Surface representation of a norovirus P domain in complex with (A) 2’FL (orange sticks) and (B) 3FL (teal sticks). The norovirus P dimer was coloured according to (chain A and B) and P1 and P2 subdomains, i.e., chain A: P1 (blue), chain A: P2 (light blue), chain B: P1 (violet), chain B: P2 (salmon). Superposition and close-up of the various orientations of the HMOs and citrate bound to the P dimer. Credit: G. Hansman.

Researchers from Heidelberg University (supported by the Chica and Heinz Schaller Foundation), the German Cancer Research Center, and the company Jenneweln Biotechnologie GmbH have now analyzed the ability of human norovirus to bind to two oligosaccharides from human breast milk: 2’-fucosyllactose (2’FL) and 3-fucosyllactose (3FL). This time, the ESRF played a major role in collecting the X-ray diffraction data of the norovirus spike protein in complex with these two HMOs. The team found that both 2’FL and 3FL were capable of blocking norovirus binding to HBGA samples.

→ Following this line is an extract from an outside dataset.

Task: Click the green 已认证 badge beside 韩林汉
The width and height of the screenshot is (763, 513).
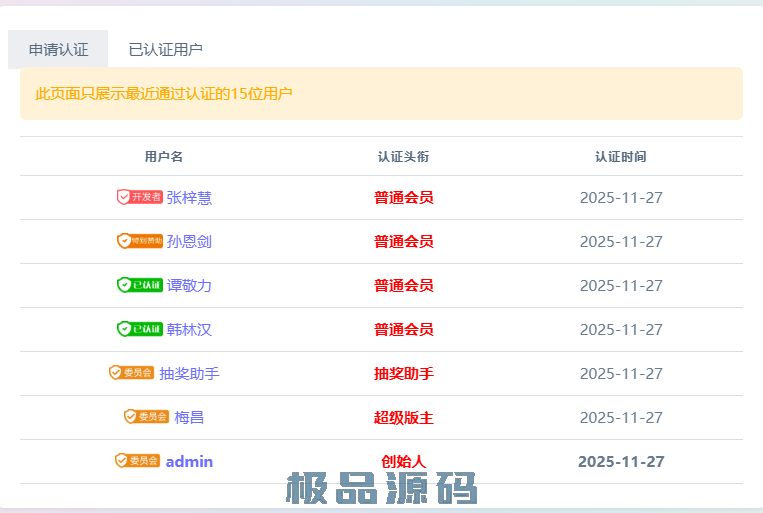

The experiments took place on beamlines ID23-1, ID30A-1 (MASSIF-1) and ID30B. It was the first published result of an experiment by users on ID30B. Christoph Mueller-Dieckmann, the beamline responsible, explains the advantages of the newest addition in the beamline portfolio in this research: “A highly intense, stable beam in conjunction with the possibility to screen many samples is crucial for such an experiment”.

Potential applications from this study include the option of using 2’FL and 3FL as norovirus antivirals. Today, 2’FL is already used as a safe food supplement for infant formula, but the potential for norovirus antiviral therapy has not yet been explored. Dr. Grant Hansman, from the German Cancer Research Center/ Heidelberg University is hopeful about the future: “Clinical trials with 2’FL and 3FL are expected in the very near future”. 


Weichert S., et al, doi:10.1128/JVI.03223-15.